The Great Hall of the Catherine Palace after the removal of most of the debris.


From the diary of Pavel Luknitsky. Writer, poet, journalist, war correspondent.

Diary entry from January 25-26th, 1944:

"January 25th. The night of January 26th. 2.30am. Pushkin has been liberated! At 10.30am I and correspondents Voronov, Sozhin and a Pravda cameraman depart for Pushkin on our GAZ-M1 car.
At the entrance to Pushkin there stands a pole with a plaque painted with white paint, displaying an announcement written in black letters:

"Attention!
Forbidden zone.
Those crossing this line towards Leningrad,
Will be shot without warning."

Under the line there's the same warning written in German. To the left of the writing there's a skull with crossbones. I take a picture of it.

Park thrashed by torn metal. Black snow covered in fallen tree branches. Gaping holes in airfield barracks.

Pushkin!.. The town of Russian poetry!

We turn left from the Orlov Gates peppered with steel shrapnel and bullets, pass by the surviving Ruin, race past the lakeside along the alley towards To-my-Dear-Comrades-in-Arms Gate; with trepidation I look further, through the thickets of fallen trees the park has been turned into. The darkened roof of the Turkish Bath is grinning with broken scaffolding and the Chesme Column is - thank God! - intact.

### Task objective
Pick up the wartime diary entry on the liberated town of Pushkin above and continue it from its final sentence.

### Supplied data
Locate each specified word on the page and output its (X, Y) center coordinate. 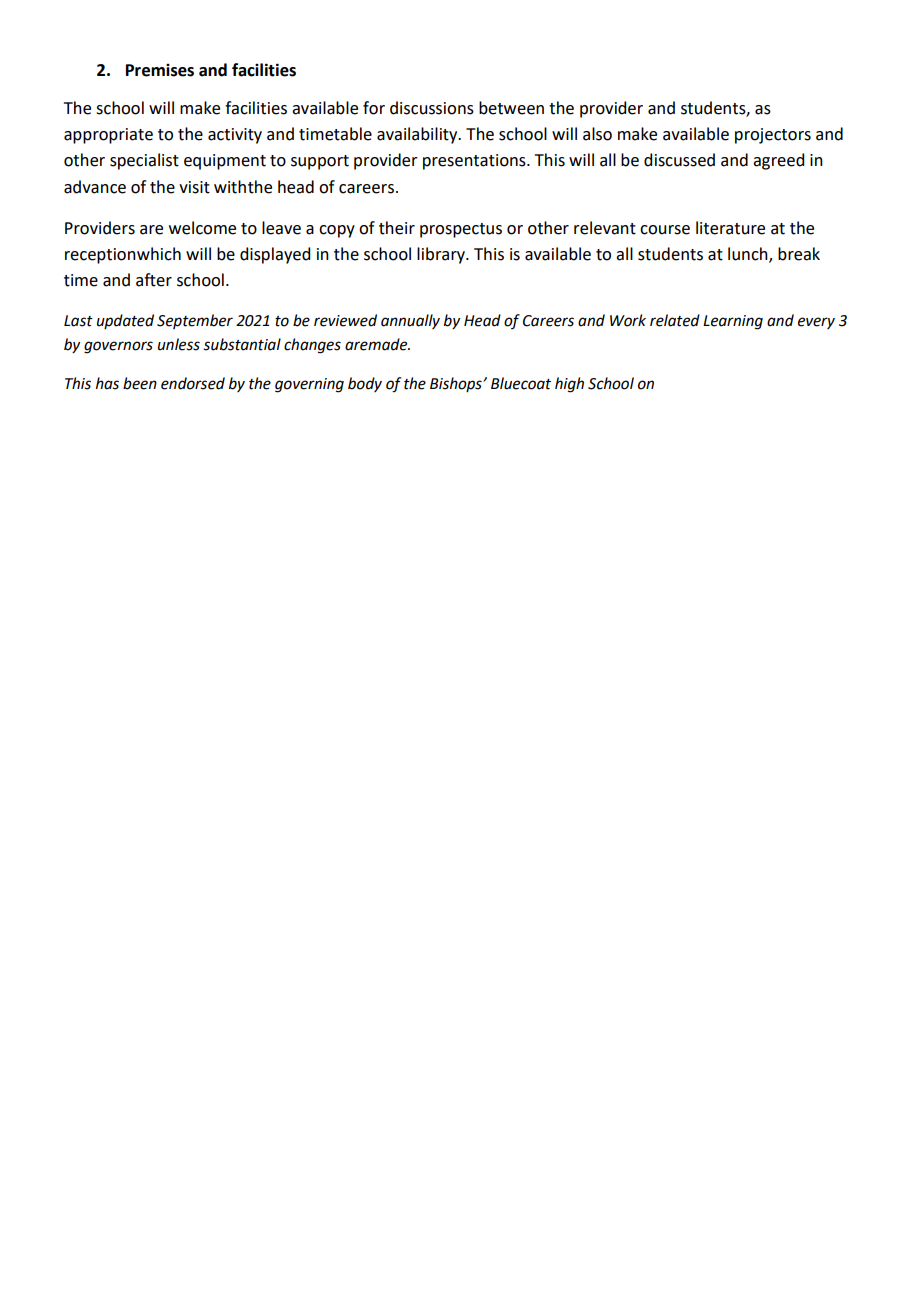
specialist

### Output for this task
To the right there's a row of houses - some are half-destroyed, others were burned down or razed to the ground.
Across the lake I can see the Cameron's Gallery, the Catherine Palace. My heart shrinks: what shall we see when we get close to it?

Anti-tank guns are standing in the alley. A squad of Red Army soldiers is towing trophy weapons, supplies and German ammunition.
Knee deep in the mud, we walk along the canal, hurrying to get to the Catherine Palace, lit by the rays of sun which broke though the sky. Without even getting close to it, we can see that there's just a hollow carcass left from the palace which seemed to be intact from the distance. The church is shining with blue colours, but its domes are bared, the gold leaf has been peeled off, scaffolding is sticking out.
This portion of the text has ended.